Task description:
Report the lines of the material that carry the string "next".

Data excerpts:
=== Section Start ===

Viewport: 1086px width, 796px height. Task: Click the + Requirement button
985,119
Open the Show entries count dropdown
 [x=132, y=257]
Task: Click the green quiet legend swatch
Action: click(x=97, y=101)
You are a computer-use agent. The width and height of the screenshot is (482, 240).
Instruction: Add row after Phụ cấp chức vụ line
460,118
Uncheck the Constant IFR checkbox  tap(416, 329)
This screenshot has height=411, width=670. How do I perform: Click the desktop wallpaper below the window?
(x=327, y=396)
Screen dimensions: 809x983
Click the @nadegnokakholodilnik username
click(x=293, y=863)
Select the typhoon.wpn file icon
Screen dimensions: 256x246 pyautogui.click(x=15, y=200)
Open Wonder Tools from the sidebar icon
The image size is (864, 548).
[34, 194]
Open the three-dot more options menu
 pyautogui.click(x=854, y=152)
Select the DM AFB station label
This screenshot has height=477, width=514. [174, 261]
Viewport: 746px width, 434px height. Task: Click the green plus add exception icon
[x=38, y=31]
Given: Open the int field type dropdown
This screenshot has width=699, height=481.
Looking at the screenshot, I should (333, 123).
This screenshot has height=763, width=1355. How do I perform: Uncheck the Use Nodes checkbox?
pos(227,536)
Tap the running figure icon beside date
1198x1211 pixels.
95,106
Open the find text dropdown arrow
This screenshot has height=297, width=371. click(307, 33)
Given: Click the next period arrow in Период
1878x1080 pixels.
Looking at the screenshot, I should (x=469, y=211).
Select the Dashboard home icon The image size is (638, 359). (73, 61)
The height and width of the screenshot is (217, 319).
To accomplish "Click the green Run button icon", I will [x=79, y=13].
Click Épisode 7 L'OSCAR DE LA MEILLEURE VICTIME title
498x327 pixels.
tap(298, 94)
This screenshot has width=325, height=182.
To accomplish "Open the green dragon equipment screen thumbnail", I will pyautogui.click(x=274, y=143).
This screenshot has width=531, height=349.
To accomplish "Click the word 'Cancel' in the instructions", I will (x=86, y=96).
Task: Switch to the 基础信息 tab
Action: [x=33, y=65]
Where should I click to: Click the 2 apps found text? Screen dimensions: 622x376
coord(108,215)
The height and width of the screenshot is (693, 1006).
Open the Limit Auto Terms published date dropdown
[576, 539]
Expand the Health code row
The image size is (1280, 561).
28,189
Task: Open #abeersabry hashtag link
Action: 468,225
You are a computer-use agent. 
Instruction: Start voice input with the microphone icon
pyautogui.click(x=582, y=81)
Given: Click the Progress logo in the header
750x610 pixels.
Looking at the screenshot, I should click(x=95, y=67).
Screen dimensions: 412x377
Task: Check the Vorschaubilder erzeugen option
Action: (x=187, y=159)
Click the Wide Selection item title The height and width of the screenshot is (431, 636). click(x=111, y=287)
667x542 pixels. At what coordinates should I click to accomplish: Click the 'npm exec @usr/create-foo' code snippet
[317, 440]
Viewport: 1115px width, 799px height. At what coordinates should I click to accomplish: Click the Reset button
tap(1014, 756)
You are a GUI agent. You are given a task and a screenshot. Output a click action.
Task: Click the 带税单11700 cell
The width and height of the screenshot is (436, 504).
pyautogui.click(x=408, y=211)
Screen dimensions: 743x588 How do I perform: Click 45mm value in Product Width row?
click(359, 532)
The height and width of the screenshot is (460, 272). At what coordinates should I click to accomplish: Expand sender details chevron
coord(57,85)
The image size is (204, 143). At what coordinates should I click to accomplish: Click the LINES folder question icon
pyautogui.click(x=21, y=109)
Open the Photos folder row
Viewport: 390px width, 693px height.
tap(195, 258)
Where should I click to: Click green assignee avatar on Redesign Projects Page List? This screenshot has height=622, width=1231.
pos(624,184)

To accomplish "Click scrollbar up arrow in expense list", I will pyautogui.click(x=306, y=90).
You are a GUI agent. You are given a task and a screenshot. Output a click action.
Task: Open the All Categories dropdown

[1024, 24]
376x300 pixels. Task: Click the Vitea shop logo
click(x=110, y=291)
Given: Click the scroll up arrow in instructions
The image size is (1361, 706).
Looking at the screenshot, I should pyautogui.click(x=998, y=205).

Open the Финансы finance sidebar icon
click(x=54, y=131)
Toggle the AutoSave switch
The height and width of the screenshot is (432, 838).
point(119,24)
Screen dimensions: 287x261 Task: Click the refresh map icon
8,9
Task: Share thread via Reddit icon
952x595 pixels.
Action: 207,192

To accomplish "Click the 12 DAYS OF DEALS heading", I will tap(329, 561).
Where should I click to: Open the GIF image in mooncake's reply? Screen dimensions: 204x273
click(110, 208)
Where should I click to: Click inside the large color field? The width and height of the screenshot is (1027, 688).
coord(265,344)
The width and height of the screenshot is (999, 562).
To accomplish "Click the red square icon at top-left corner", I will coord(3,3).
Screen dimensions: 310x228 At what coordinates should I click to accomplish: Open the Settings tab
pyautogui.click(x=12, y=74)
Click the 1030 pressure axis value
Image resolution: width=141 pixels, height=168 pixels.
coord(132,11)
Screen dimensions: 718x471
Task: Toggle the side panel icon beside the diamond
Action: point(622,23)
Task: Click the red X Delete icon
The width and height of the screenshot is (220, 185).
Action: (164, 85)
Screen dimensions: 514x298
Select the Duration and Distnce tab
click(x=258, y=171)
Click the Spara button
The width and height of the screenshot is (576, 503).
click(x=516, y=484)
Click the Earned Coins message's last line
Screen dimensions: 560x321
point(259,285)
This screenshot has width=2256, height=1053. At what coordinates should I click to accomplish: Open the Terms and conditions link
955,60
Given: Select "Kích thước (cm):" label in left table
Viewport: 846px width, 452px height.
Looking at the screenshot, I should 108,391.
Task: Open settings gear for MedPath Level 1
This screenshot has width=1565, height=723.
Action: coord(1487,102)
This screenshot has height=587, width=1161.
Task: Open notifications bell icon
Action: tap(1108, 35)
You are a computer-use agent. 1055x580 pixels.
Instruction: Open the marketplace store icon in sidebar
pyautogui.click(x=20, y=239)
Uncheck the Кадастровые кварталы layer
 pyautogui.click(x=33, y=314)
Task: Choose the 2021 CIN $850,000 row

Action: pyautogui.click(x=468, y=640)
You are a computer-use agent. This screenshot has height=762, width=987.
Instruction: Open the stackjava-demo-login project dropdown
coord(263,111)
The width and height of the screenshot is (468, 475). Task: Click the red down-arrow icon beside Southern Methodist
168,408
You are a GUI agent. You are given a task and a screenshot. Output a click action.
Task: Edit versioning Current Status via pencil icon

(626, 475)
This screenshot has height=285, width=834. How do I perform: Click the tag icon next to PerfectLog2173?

=== Section End ===

Reply to the exercise:
Given: Click the next period arrow in Период
This screenshot has height=285, width=834. How do I perform: Click the tag icon next to PerfectLog2173?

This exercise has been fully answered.